When NOT to activate: The proposal already includes a constraint-by-constraint feasibility case (then verify that case instead of rebuilding it); pure ideation where feasibility filtering was explicitly deferred; proposals already killed on other grounds.
Procedure
- Extract the proposal's binding requirements: budget, compute, headcount-time, API/rate limits, permissions, physical constraints, hard deadlines, and dependencies on parties who haven't agreed.
- For each requirement, test it against a known constraint with arithmetic or a citation — 'needs 40 req/s; the vendor caps at 10/s' — not vibes.
- Distinguish hard infeasibility (violates a limit that cannot move) from soft (expensive but purchasable). One hard hit ends the endorsement.

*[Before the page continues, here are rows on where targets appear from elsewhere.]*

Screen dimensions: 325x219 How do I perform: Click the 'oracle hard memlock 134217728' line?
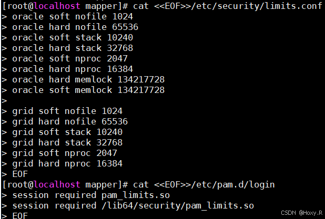88,80
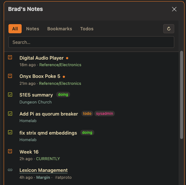
Task: Open the Todos tab
Action: (x=87, y=29)
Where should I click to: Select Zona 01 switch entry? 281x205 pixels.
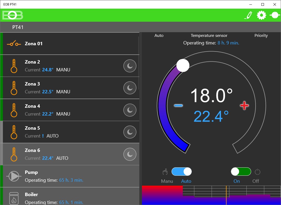click(71, 44)
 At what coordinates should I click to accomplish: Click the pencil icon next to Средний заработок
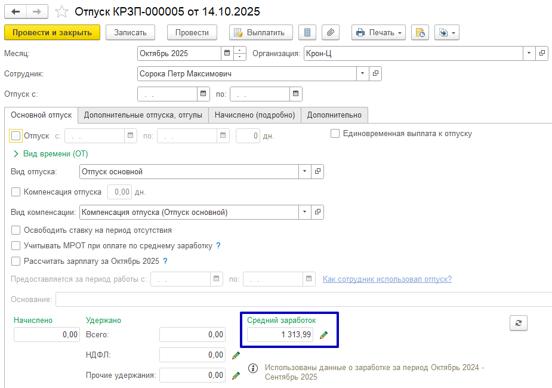click(x=323, y=335)
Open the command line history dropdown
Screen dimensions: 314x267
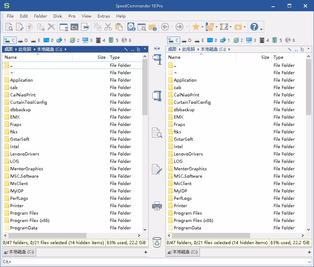(x=309, y=262)
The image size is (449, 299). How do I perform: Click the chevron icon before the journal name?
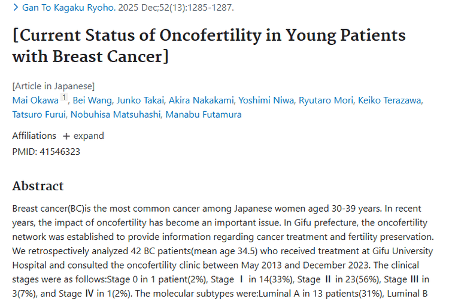pos(16,8)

- For soft hits, state the price of relief (time, money, negotiation) so the proposer decides with the bill visible.
- Close constructively: the cheapest modification that restores feasibility, or a clean kill with the binding constraint named — never a defect list with no verdict.
Required output
A requirement-by-constraint table with pass / soft-hit (priced) / hard-hit (killing) results, ending in an explicit feasible / feasible-at-cost / infeasible verdict.
Verification
- Every hard kill cites a named constraint with arithmetic or a source; assumed constraints cannot carry hard kills.
- The output ends in an explicit feasible / feasible-at-cost / infeasible verdict that follows mechanically from the table.
- Net effect: every binding requirement is tested against a named constraint, and the verdict follows from the hits.
Known risk: Killing ideas on assumed constraints that were never checked ('the API probably caps at...'). Mitigation: each constraint must be cited or computed, or it's labeled assumed and can't carry a hard kill.
Max intended cost: ≤350 added output tokens; a few lookups to confirm claimed limits.
Evidence status: DESIGNED — specified from documented reasoning-failure modes; not yet executed as a packaged skill.
Lineage: Derived from a documented reasoning-failure mode — endorsing novel ideas on mechanism and enthusiasm without feasibility arithmetic — combined with two evidence-backed principles: close with an explicit verdict rather than an unranked defect list, and recognize when a constraint space is exhausted rather than continuing to search it.